Wednesday, October 13, 2010

Small Steps

Every time I see the phrase "small steps," I'm reminded of the scene in Contact where the young Ellie Arroway is trying to pick up a signal on her ham radio, but she's turning the dial too fast.  "Small steps, Ellie.  Small steps," her father tells her.

Good advice for hailing a trucker three states away, and great advice for being creative.  So many times when we look at a creative and her output, we see the big things: the novels, screenplays, symphonies.  What we fail to realize are the hundreds of small, creative steps she took along the way to get there.  We pay so much attention to the red-and-white-stripe-wearing crowd that we completely fail to notice Waldo.

To get our own creative lives to the point where we're making the novels and operas, we need to focus on the small steps.  Deciding what to draw on 500 cupcakes is hard; deciding on pale mauve for the icing color is easy.  If we make enough of these small creative decisions, one at a time, it won't be long before we discover we've not only picked our icing color, but decorated a whole fleet of cupcakes (except for the two we just couldn't help eating while we were working).

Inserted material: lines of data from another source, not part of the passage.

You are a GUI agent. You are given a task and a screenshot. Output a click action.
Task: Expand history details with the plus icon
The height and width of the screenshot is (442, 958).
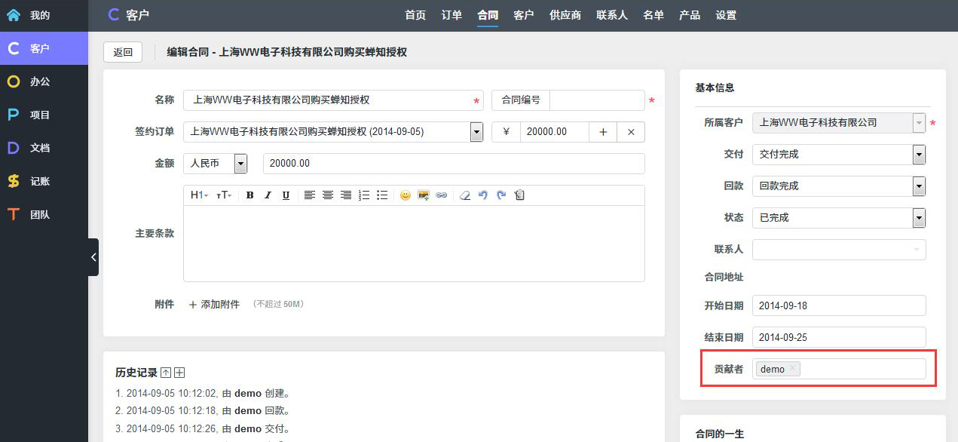pos(179,373)
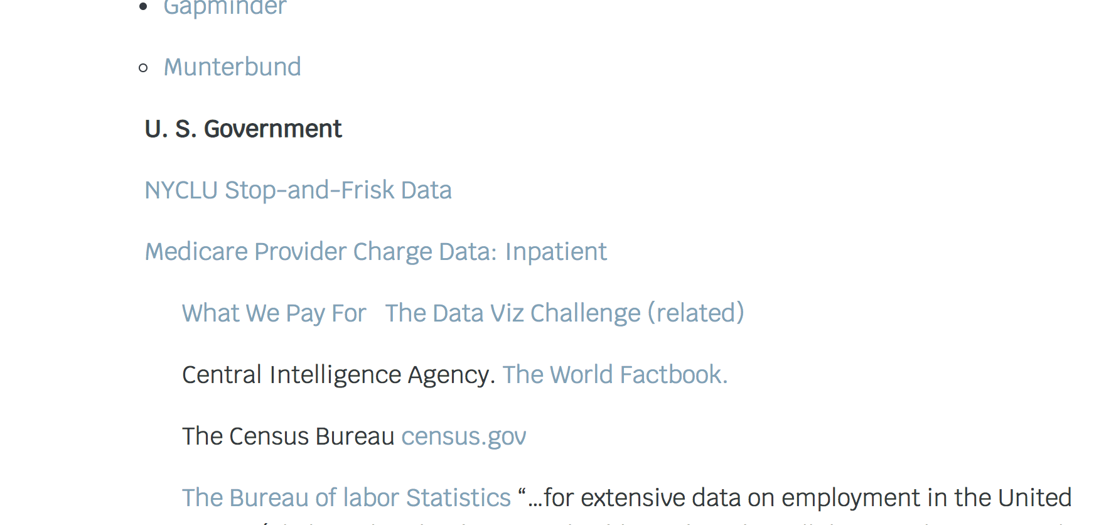This screenshot has height=525, width=1116.
Task: Go to the census.gov link
Action: coord(464,436)
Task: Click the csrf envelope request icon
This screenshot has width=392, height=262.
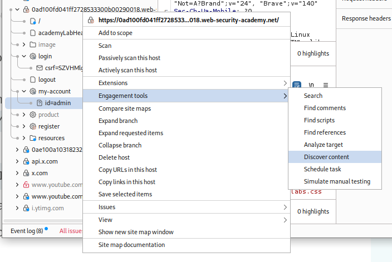Action: (x=40, y=68)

What if you don't feel like a particularly creative person?  Small steps are still the answer.  If you can pick one small thing and do something creative with it each and every day, it won't be long before you feel confident and comfortable enough to do two things in a creative way each day.  And after a week or two of that, maybe three.  Before long, creativity will be an ingrained habit, one you don't even think about.

And what's more -- small steps are fun!  If I write a novel, it may be months or years before I have a solid, finished result, something I can take pride in and share with others.  If I do the right sort of small steps, however, I can have a finished product almost immediately, something I can take pride and comfort in, something I can show off at cocktail parties (if you're not old enough to attend cocktail parties, show it off at whatever sort of parties young people go to these days). 

In fact, I'm going to show you just how much fun small steps can be.  Starting today, in the sidebar of this blog, you'll find a spot for the "Daily Haiku."  Haiku are great for small steps, because they're seventeen syllables long -- five syllables in the first line, seven in the second, five in the third.  You can make them more complicated if you want to (if you do it in the ancient Japanese tradition it almost becomes a form of mental acrobatics), but at its heart, that's all it is.  Seventeen syllables, probably no more than eleven or twelve words.  You can't get much smaller than that.

I'll post a new haiku each day here on The Creative, and I invite you to come check them out.  Some will be poignant, some will be deeply meaningful, but most will probably be just plain silly.  I'll also add a haiku archive so you can go back and catch up on any haiku-y goodness you missed.

If you don't want to write haiku, that's fine, but look around today and find some small creative step you can take in your life to get you closer to your hopes and dreams, or just closer to having pretty, ready-to-eat cupcakes.  Start taking small steps often enough, and before long, you'll have created just what you wanted to.  So go on, find a small step, and get creating!